▶ _Directions_
Copy the rows below word for word, from the line with "Image resolution: width=374" through the final line of the rows, both included.

[begin Material for the task]

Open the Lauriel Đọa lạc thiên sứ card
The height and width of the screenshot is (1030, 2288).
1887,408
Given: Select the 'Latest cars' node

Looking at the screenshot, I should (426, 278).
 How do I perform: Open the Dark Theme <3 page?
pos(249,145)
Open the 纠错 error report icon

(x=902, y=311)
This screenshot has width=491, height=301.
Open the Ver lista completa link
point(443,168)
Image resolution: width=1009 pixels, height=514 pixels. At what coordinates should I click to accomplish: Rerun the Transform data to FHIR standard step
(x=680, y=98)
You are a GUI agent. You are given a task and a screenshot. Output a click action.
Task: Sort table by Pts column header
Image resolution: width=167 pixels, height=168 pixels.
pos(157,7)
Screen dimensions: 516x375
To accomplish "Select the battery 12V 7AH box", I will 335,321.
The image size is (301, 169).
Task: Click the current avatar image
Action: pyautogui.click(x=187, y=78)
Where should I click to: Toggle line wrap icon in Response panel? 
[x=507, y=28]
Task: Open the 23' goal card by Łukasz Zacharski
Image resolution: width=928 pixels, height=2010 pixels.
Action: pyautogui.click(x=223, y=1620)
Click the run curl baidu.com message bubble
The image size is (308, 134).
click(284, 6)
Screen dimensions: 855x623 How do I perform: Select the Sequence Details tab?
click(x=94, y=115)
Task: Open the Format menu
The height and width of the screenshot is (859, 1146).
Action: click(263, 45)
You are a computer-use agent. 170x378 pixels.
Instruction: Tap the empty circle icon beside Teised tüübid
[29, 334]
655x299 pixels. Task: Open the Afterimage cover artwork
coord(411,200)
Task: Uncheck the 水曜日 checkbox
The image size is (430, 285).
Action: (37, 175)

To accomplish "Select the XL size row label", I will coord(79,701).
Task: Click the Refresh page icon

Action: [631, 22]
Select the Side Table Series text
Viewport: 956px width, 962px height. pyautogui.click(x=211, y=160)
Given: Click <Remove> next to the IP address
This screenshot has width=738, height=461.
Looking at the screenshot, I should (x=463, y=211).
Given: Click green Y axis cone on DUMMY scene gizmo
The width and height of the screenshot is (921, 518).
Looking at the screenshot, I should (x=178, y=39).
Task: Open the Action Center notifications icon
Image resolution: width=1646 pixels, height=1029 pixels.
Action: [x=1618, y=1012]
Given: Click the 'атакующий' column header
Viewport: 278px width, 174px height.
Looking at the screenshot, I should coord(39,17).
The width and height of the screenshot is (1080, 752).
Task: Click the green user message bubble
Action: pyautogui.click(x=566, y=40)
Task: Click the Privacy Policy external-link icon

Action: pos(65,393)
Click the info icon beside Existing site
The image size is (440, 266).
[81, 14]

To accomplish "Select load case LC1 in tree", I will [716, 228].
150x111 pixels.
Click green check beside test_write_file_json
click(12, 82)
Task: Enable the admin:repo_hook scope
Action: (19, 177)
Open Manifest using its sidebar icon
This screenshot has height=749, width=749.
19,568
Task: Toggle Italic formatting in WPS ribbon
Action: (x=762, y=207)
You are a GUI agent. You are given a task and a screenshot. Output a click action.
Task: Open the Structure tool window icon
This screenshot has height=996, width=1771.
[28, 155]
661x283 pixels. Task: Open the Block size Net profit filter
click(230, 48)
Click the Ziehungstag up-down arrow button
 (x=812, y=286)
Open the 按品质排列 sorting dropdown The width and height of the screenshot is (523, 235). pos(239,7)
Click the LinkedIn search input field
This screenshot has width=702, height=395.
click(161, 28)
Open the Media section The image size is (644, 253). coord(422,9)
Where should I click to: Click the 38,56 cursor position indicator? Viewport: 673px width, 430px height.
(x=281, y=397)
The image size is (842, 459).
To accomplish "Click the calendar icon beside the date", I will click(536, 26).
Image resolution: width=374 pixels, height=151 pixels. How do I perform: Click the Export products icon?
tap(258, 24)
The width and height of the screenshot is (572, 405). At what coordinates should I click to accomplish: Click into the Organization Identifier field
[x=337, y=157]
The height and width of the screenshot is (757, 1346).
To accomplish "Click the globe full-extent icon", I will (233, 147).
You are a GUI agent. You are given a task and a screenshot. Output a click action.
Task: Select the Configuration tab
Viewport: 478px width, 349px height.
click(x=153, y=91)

[end Material for the task]

▶ _Written answer_
Image resolution: width=374 pixels, height=151 pixels. How do I perform: Click the Export products icon?
tap(258, 24)
The width and height of the screenshot is (572, 405). At what coordinates should I click to accomplish: Click into the Organization Identifier field
[x=337, y=157]
The height and width of the screenshot is (757, 1346).
To accomplish "Click the globe full-extent icon", I will (233, 147).
You are a GUI agent. You are given a task and a screenshot. Output a click action.
Task: Select the Configuration tab
Viewport: 478px width, 349px height.
click(x=153, y=91)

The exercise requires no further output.